» **Exercise**
The reply should contain every entry exactly as given, with no pictures in it.

(Data supplied begins)

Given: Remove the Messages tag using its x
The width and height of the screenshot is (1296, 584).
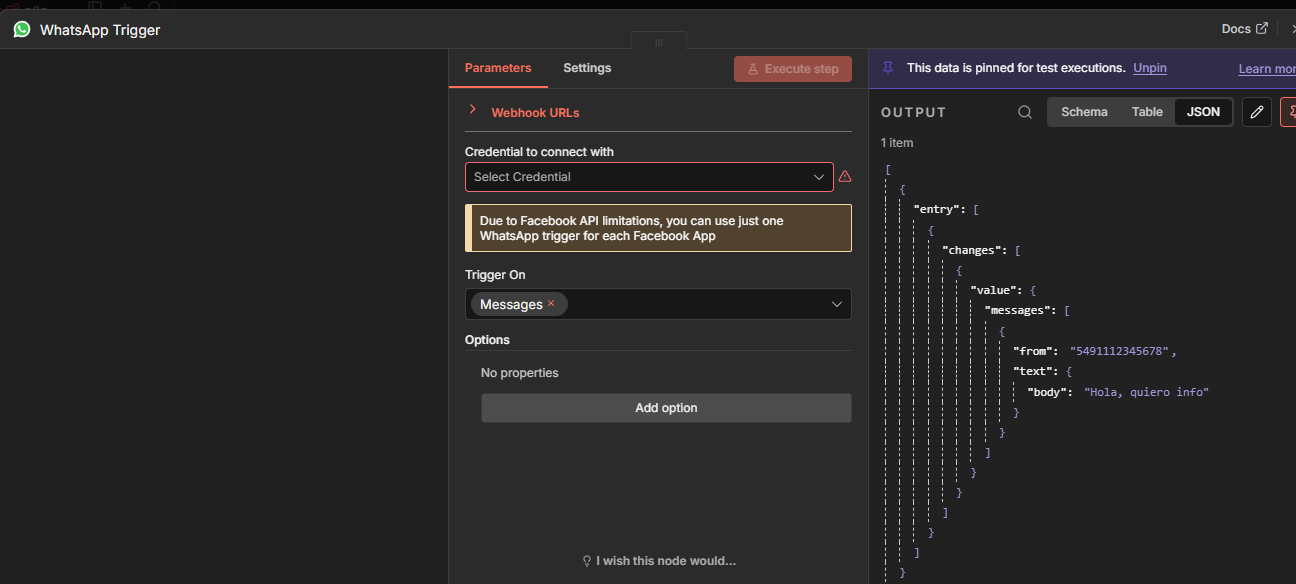Looking at the screenshot, I should [x=551, y=304].
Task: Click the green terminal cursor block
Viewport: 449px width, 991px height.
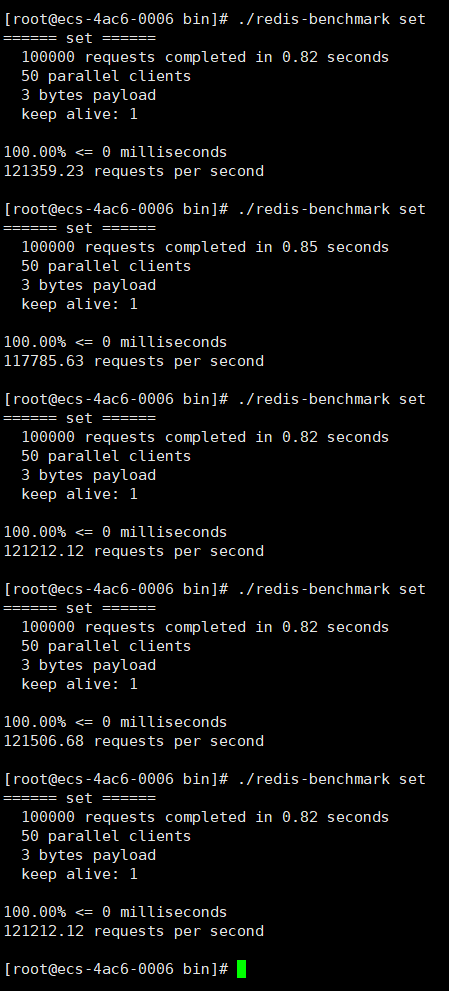Action: 241,969
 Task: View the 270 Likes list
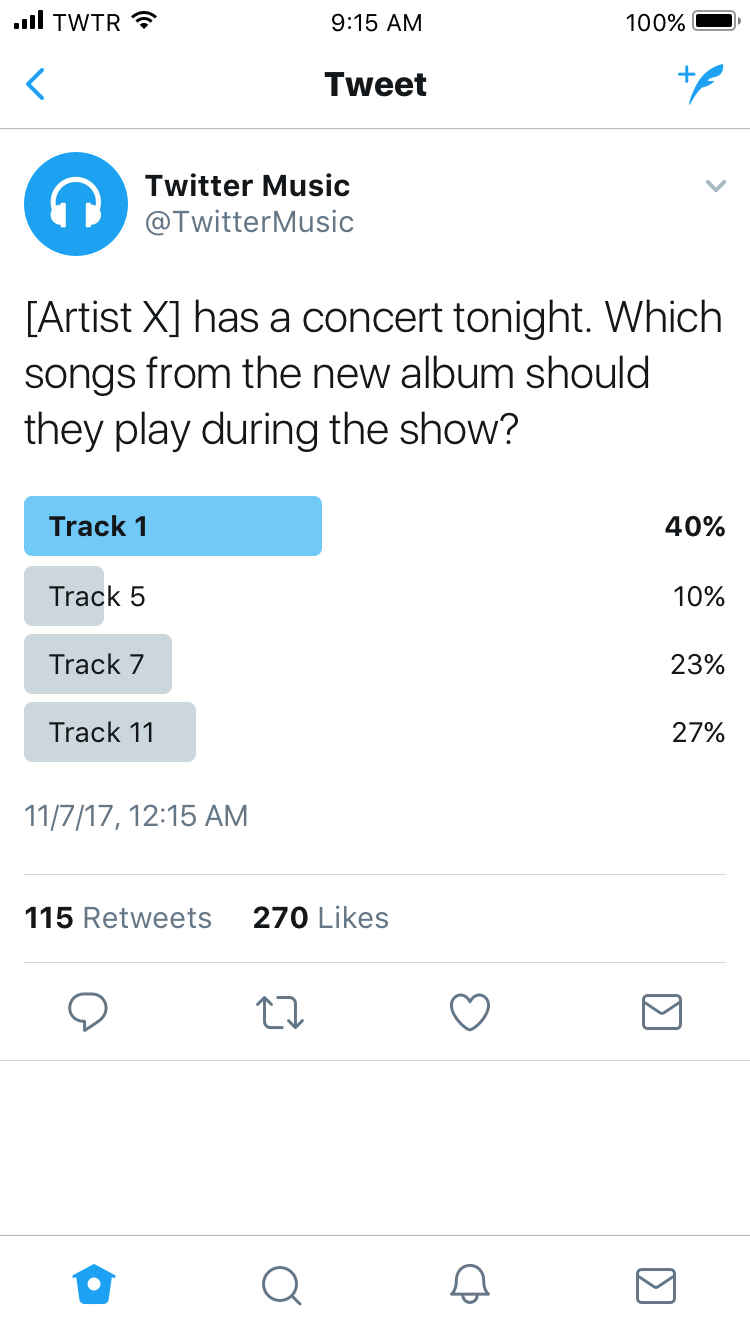coord(321,918)
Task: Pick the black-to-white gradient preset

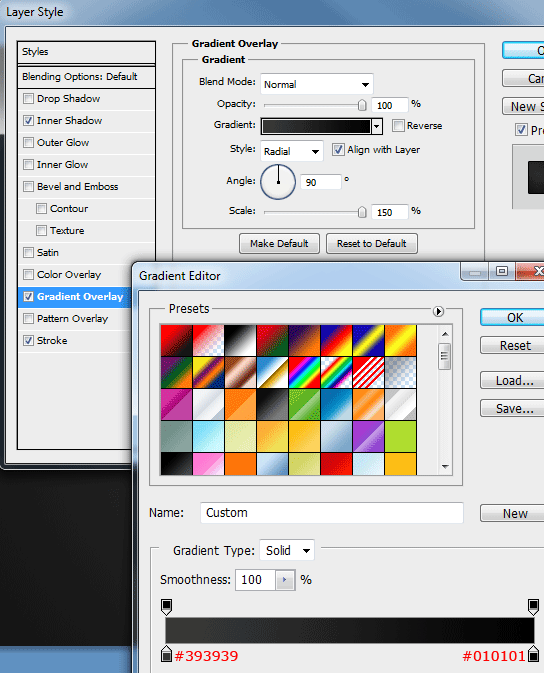Action: 208,341
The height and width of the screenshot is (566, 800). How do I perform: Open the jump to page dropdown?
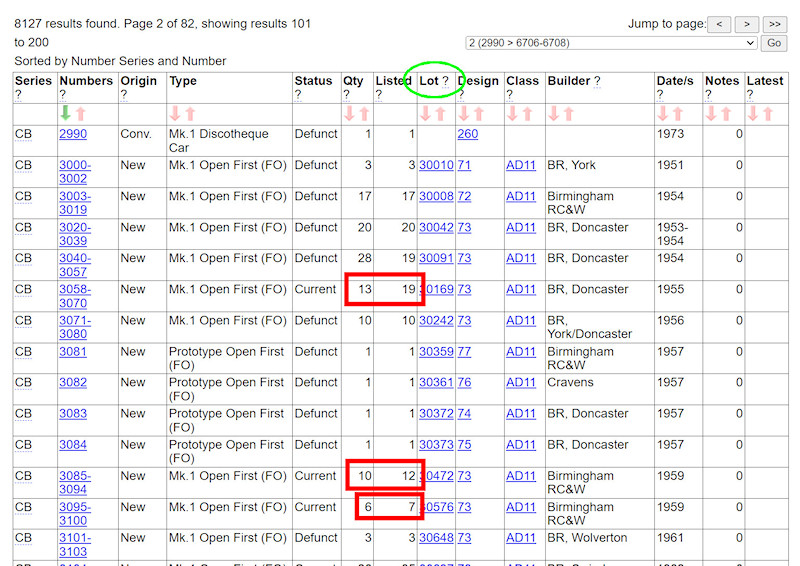click(x=611, y=43)
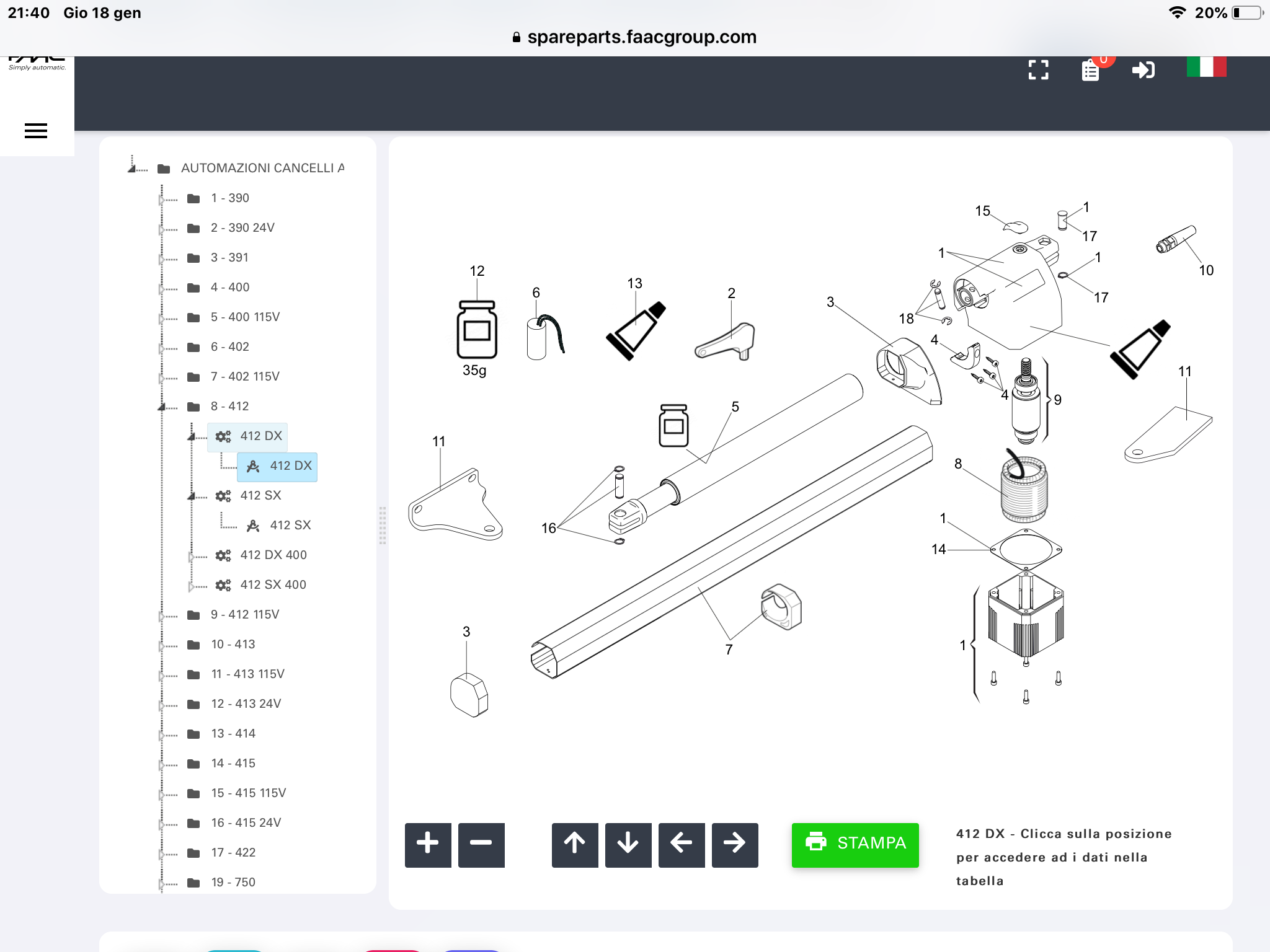Zoom in diagram with plus button
Image resolution: width=1270 pixels, height=952 pixels.
pos(428,844)
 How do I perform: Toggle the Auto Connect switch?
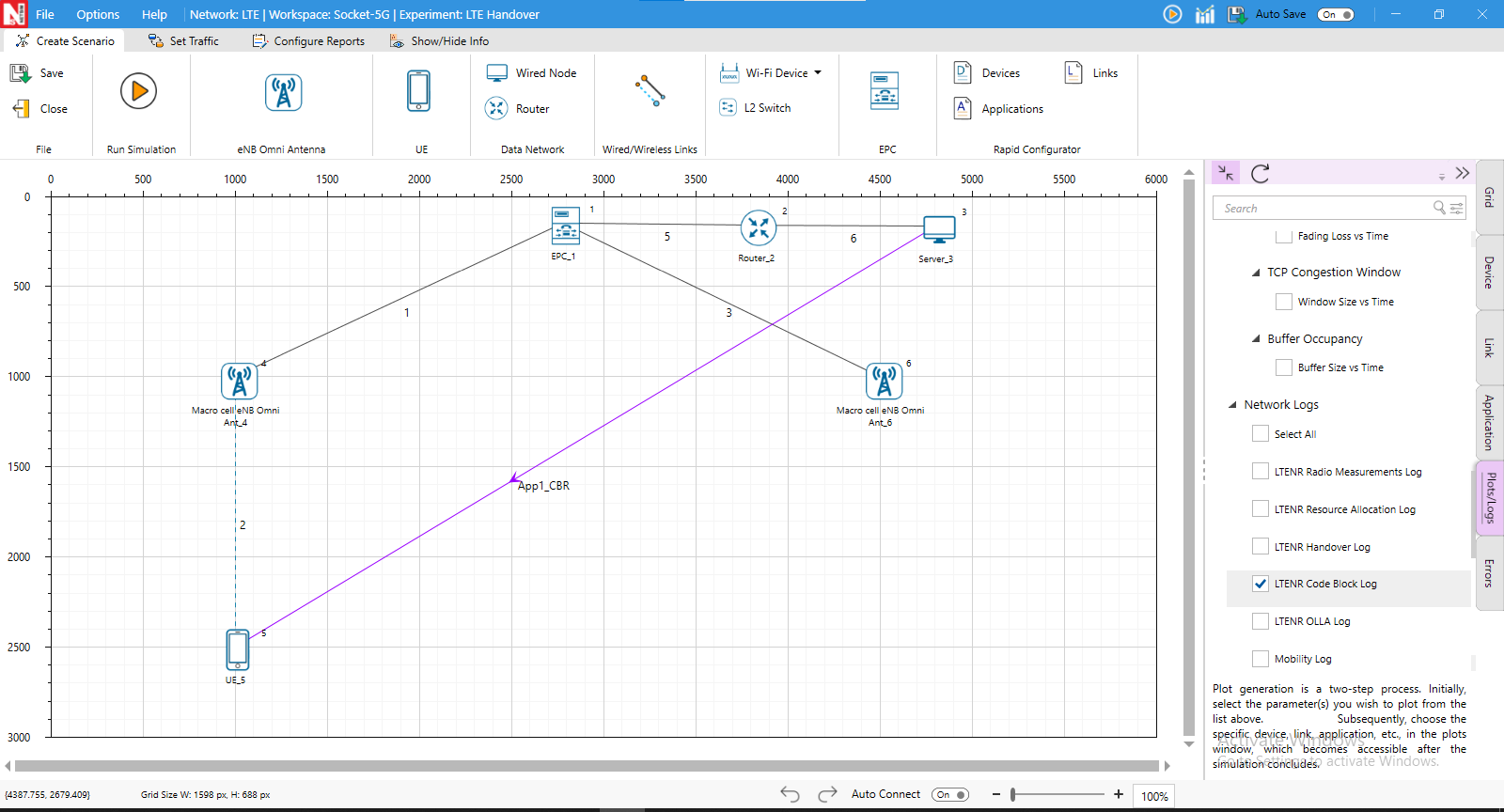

(Data supplied ends)

» **Answer for this exercise**
Given: Remove the Messages tag using its x
The width and height of the screenshot is (1296, 584).
Looking at the screenshot, I should [x=551, y=304].
Task: Click the green terminal cursor block
Viewport: 449px width, 991px height.
Action: 241,969
 Task: View the 270 Likes list
coord(321,918)
Task: Pick the black-to-white gradient preset

Action: 208,341
The height and width of the screenshot is (566, 800). How do I perform: Open the jump to page dropdown?
click(x=611, y=43)
Zoom in diagram with plus button
Image resolution: width=1270 pixels, height=952 pixels.
pos(428,844)
 How do I perform: Toggle the Auto Connect switch?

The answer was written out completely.